▶ **EXERCISE**
A verbatim copy of the line containing "Open Алина Бузоверова's profile avatar" and all lines after it, up to and including the final line of the records, is the only acceptable output.

---

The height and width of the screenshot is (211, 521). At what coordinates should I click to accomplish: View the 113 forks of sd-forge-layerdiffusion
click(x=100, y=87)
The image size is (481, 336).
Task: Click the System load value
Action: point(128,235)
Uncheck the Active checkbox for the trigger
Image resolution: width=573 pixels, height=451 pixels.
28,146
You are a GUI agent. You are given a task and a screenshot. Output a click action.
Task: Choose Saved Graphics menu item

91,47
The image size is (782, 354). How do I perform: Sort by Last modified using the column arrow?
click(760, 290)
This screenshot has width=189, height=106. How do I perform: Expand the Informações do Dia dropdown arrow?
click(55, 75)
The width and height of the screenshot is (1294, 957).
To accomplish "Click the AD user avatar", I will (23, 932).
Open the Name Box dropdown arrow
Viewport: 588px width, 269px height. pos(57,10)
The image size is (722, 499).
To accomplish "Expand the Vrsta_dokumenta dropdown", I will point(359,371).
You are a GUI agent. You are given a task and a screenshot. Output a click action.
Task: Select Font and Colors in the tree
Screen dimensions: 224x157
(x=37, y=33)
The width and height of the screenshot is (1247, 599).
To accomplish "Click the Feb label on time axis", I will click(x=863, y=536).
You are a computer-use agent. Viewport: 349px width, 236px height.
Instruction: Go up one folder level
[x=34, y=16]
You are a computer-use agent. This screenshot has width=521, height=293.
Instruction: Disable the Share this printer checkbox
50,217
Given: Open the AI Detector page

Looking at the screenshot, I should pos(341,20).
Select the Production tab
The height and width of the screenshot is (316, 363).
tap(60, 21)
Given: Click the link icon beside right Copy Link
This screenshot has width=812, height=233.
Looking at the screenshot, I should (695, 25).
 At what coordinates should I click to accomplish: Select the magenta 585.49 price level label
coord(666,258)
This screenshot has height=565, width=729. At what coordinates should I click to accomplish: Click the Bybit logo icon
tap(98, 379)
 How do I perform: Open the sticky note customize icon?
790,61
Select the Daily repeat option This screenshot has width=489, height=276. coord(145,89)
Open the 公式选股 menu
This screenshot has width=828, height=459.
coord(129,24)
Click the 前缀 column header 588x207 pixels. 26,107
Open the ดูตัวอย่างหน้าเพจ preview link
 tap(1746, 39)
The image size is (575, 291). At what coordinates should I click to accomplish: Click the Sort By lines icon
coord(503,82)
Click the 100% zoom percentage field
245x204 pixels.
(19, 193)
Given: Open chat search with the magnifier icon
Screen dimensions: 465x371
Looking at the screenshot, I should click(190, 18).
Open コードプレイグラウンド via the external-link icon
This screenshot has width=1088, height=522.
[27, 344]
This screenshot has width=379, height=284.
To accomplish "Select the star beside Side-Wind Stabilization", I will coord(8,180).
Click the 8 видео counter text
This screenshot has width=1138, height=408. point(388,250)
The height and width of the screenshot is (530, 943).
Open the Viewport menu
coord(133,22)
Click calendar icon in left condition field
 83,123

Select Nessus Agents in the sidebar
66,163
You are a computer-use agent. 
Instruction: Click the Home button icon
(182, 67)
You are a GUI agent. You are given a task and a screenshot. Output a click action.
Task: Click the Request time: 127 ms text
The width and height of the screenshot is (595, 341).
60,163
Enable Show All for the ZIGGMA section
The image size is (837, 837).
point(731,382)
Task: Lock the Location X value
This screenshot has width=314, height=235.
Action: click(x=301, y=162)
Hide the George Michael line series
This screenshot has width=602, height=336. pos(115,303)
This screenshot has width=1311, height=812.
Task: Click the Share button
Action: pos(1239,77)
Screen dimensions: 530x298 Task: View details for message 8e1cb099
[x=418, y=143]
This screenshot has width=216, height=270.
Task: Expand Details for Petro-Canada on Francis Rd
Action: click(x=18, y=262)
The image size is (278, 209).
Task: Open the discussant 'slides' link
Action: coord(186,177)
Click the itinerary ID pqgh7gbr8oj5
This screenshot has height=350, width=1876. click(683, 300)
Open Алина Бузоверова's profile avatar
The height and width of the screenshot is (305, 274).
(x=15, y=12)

---

▶ **COMPLETED TASK**
Open Алина Бузоверова's profile avatar
The height and width of the screenshot is (305, 274).
(x=15, y=12)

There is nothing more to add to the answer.